The system is in although it’s not fully operational.
“The system and all of our road network is now completely in within the community,” Wagner said. “The installation of these occurred throughout 2012, mainly. It was a very difficult process because these things come in precast sections that are over six feet in height and two metres wide.”
The prefabricated concrete sections were created at the Decast factory in Alliston. The concrete sections were hand formed and created with different dimensions and cutouts.
They were delivered to the site via tractor trailers, lifted and placed carefully underground through areas and trenches that were pre-excavated.

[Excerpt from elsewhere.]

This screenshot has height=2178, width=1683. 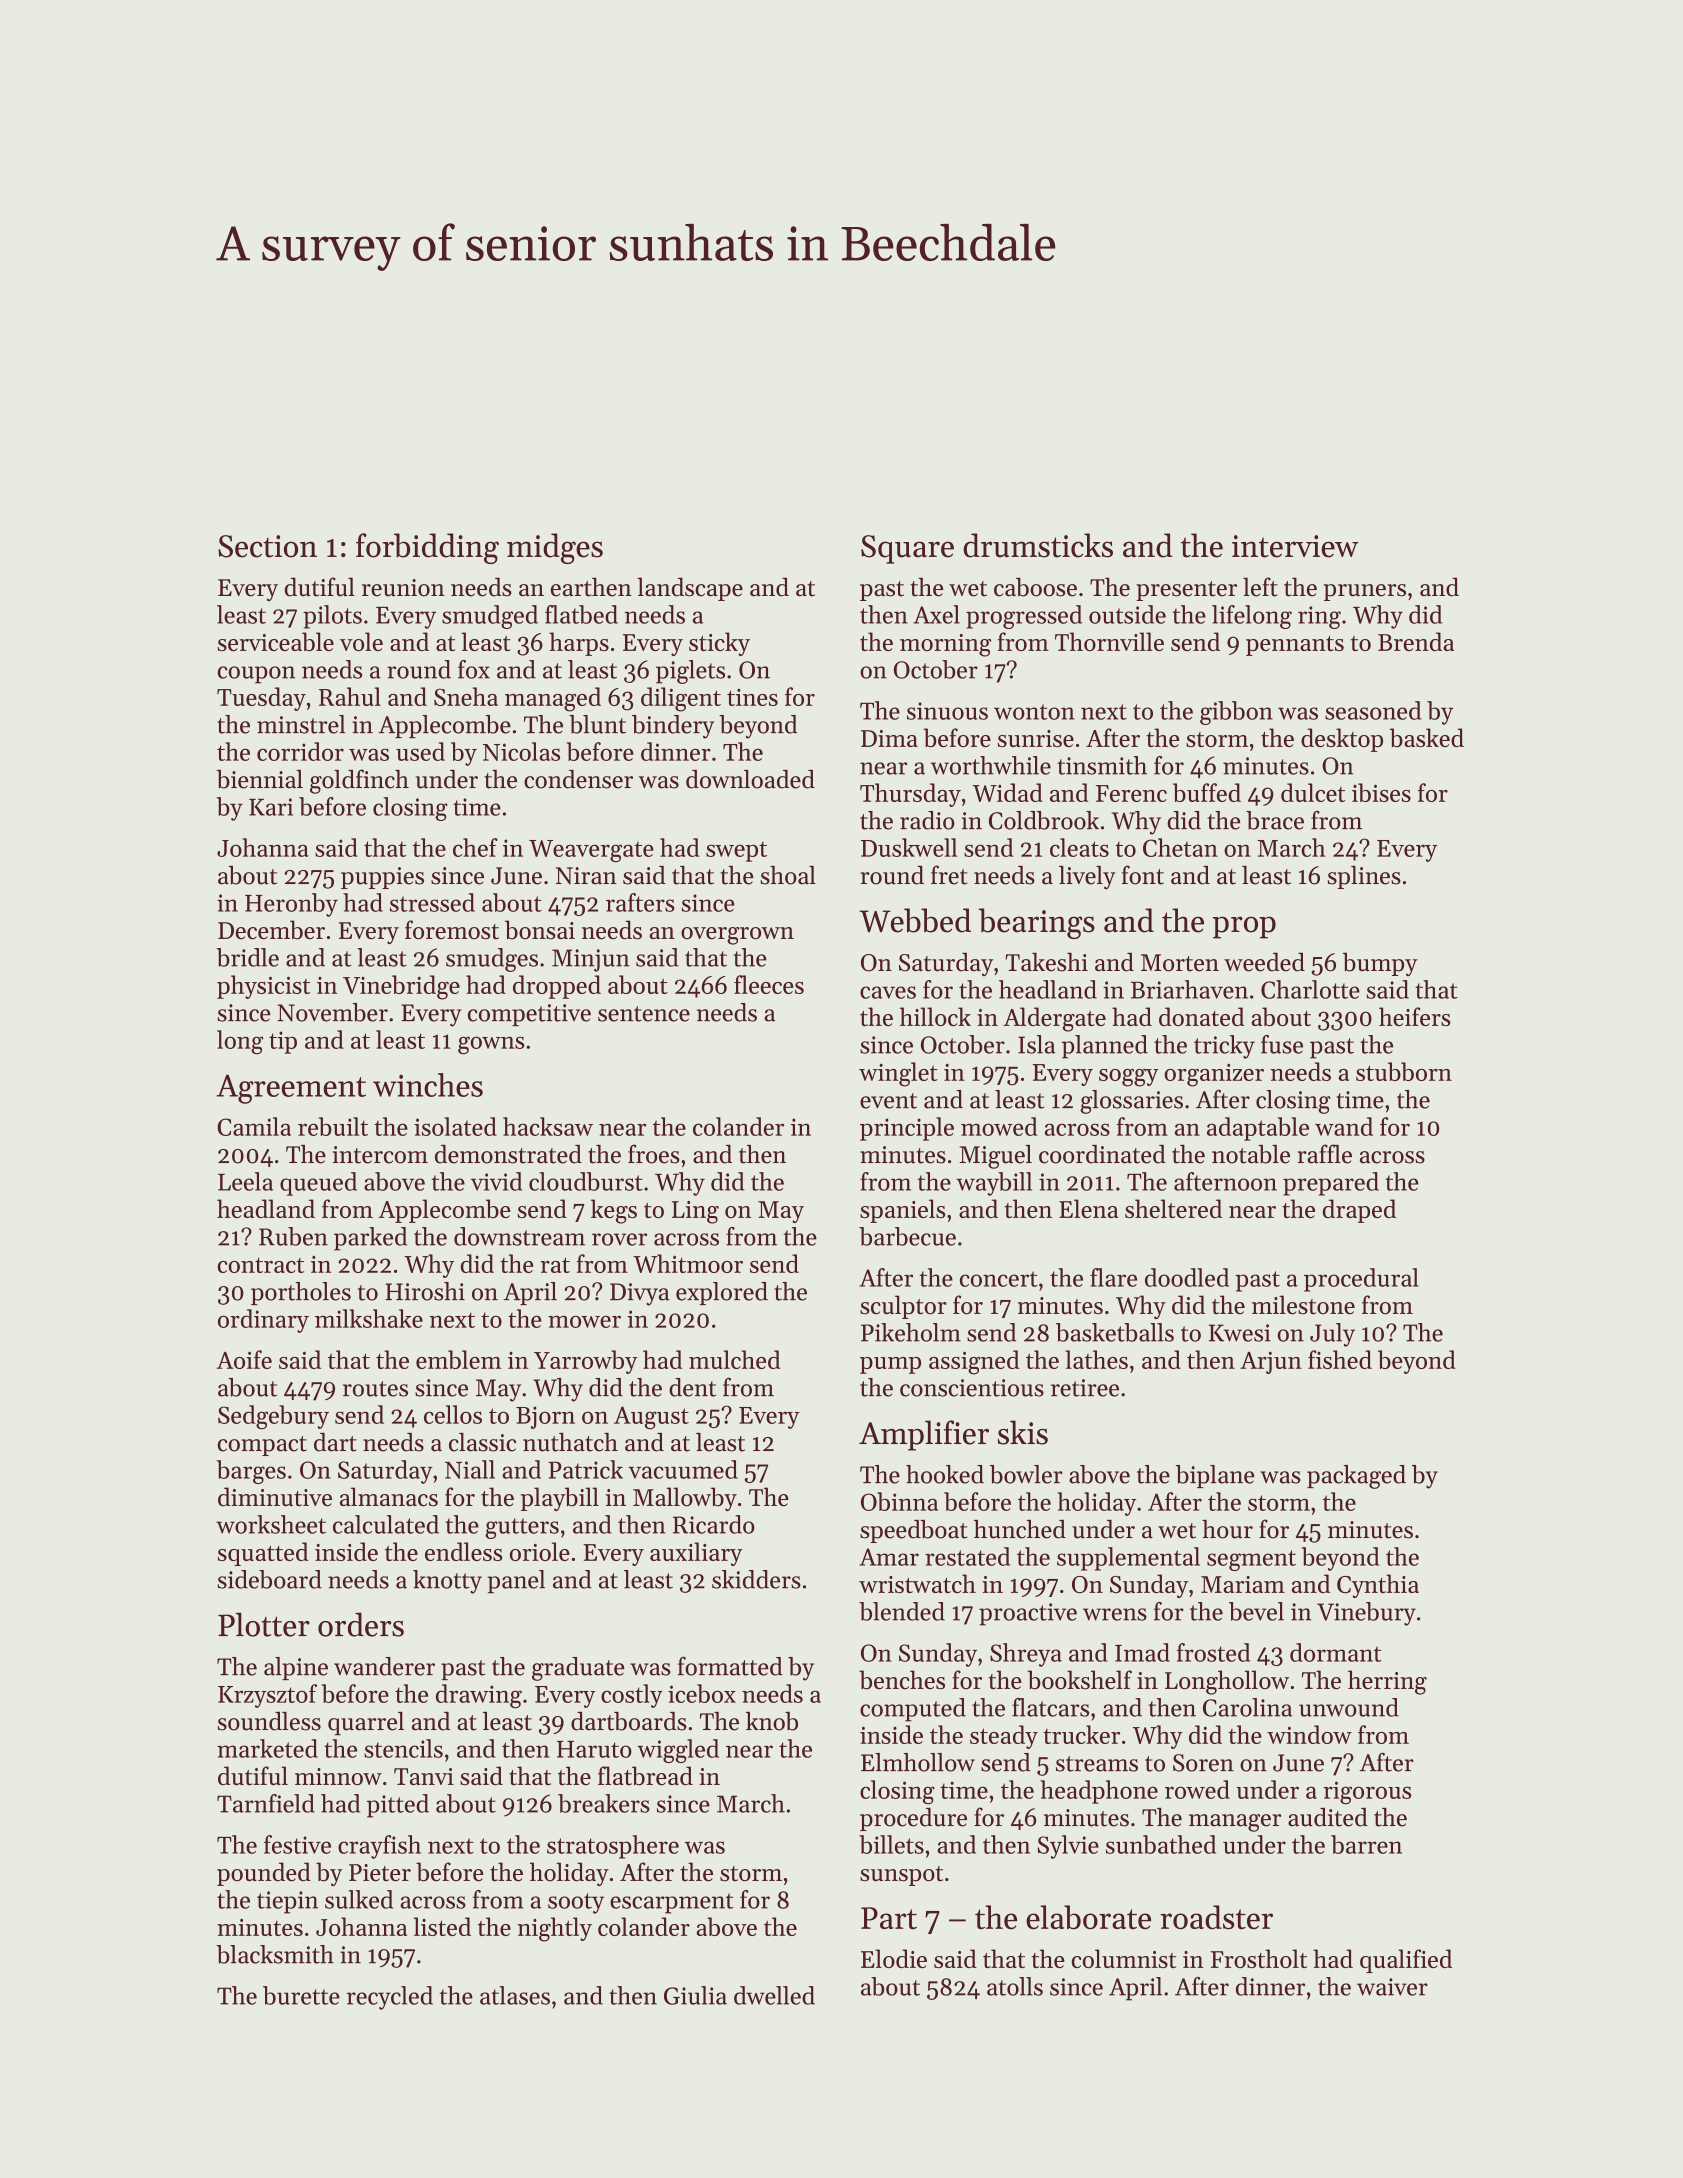 I want to click on barges, so click(x=251, y=1472).
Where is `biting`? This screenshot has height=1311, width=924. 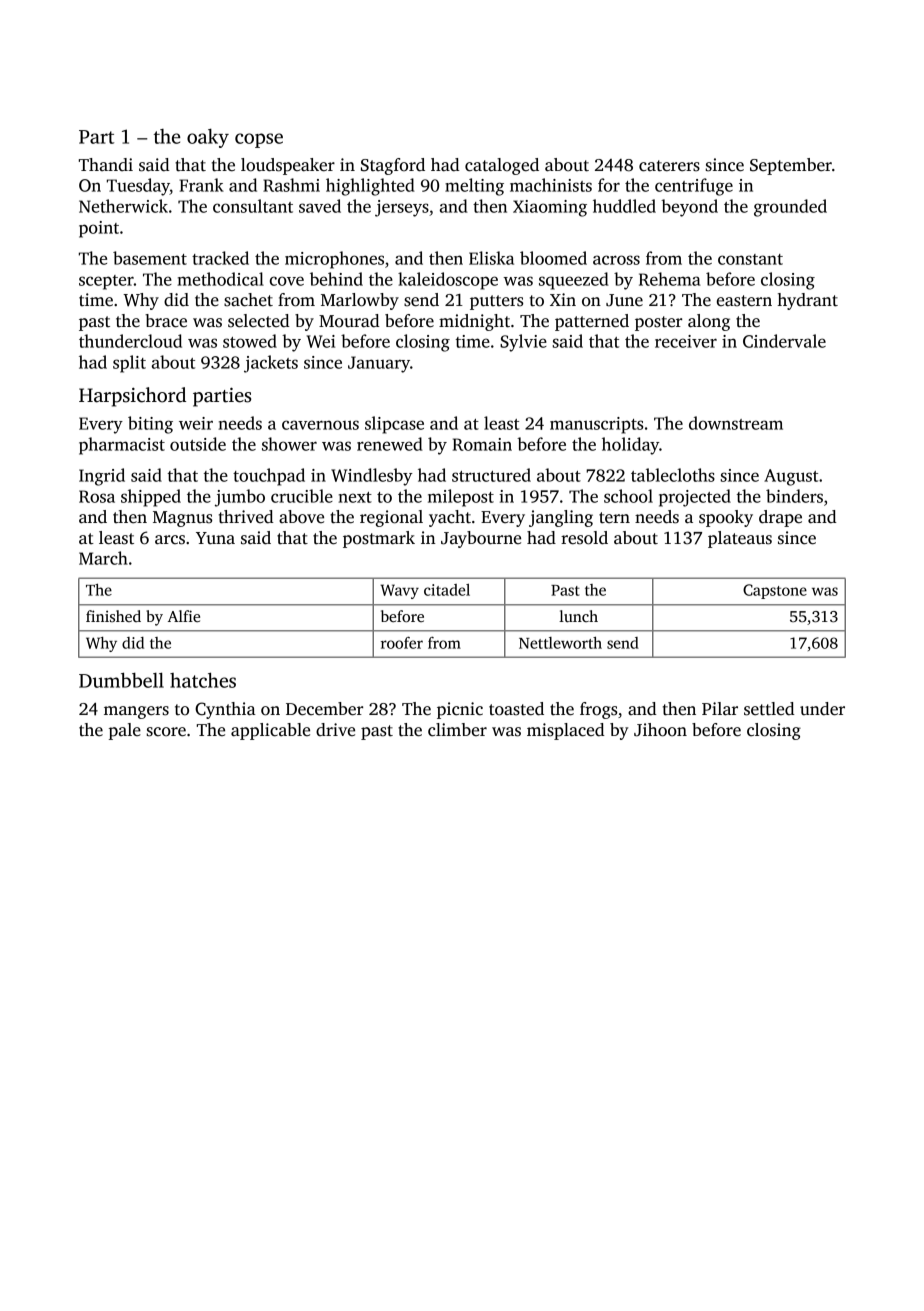
biting is located at coordinates (150, 425).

“Now we’re at the point where they’ve been backfilled very carefully,” said Wagner. “The weir at the top to control some of the overland flow has been placed as well. We’re excited to share that in the next year or two we’re going to be planting the very top plant.
“There is going to be a beautiful planting strategy throughout the community as well that will be placed on top which will represent what people will see throughout the community.

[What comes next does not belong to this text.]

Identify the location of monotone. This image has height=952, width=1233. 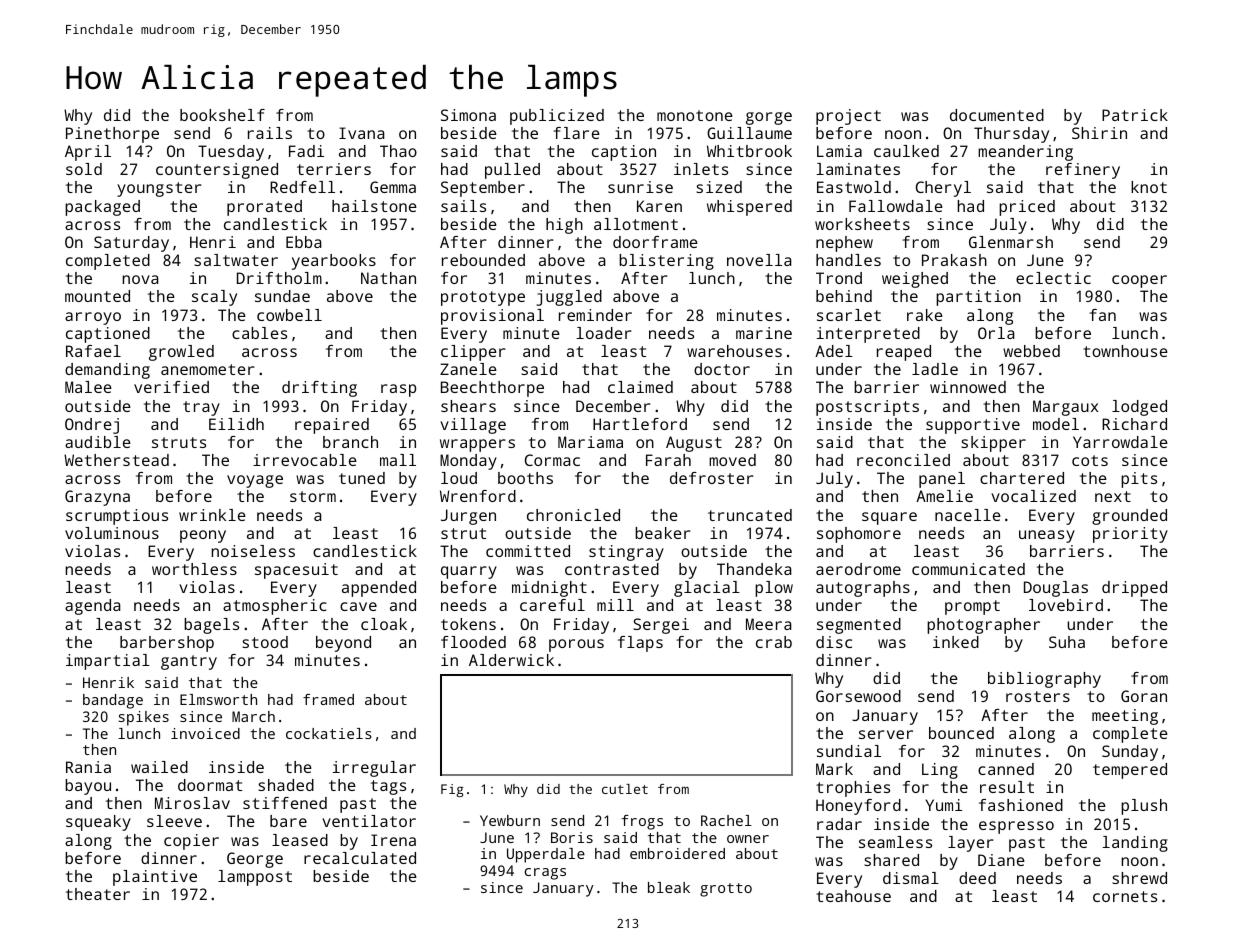
(695, 115).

“You’re going to start seeing planting over the next year and then it will be done in phases as we occupy the various phases of the project,” he added. “Those surrounding locations where we have occupancies and people moving in we would commence planting those areas.”
Lauren Abrahams, a senior project leader at PUBLIC WORK, said when the project first started, her team recognized it as a unique opportunity, especially considering the new community is on Lake Ontario.
“We’ve always seen and talked about it not just as a community that’s next to the water but a community that can embrace water as a resource and as a way to give structure and experience to the entire open space, public realm, street network,” she explained. “We thought a lot about historically before, so many industrial transformations of the site what we might have found there. There would have been rivers and creeks and an entire natural system of hydrology set in a very biodiverse plant community experience.”
She referred to the system itself as “hardworking green infrastructure.”
What’s really remarkable about the project is the scale, she added.
“Every single new public street has this green infrastructure integrated within it,” Abrahams said. “Through a much more natural approach, that’s a way of allowing the streets to do what pipes and the engineering stuff usually does, but it’s also a way of creating this park-like environment and streets which is so different than what we are used to seeing.”
The system could be implemented in other new communities, Wagner said.
“This is going to turn into a case study for not just the city of Mississauga but I think other municipalities as well,” Wagner pointed out. “I think it’s going to be a new norm for a lot of communities going forward specifically because it’s functional, it’s going to be a very pleasant and it meets a lot of different needs for people.”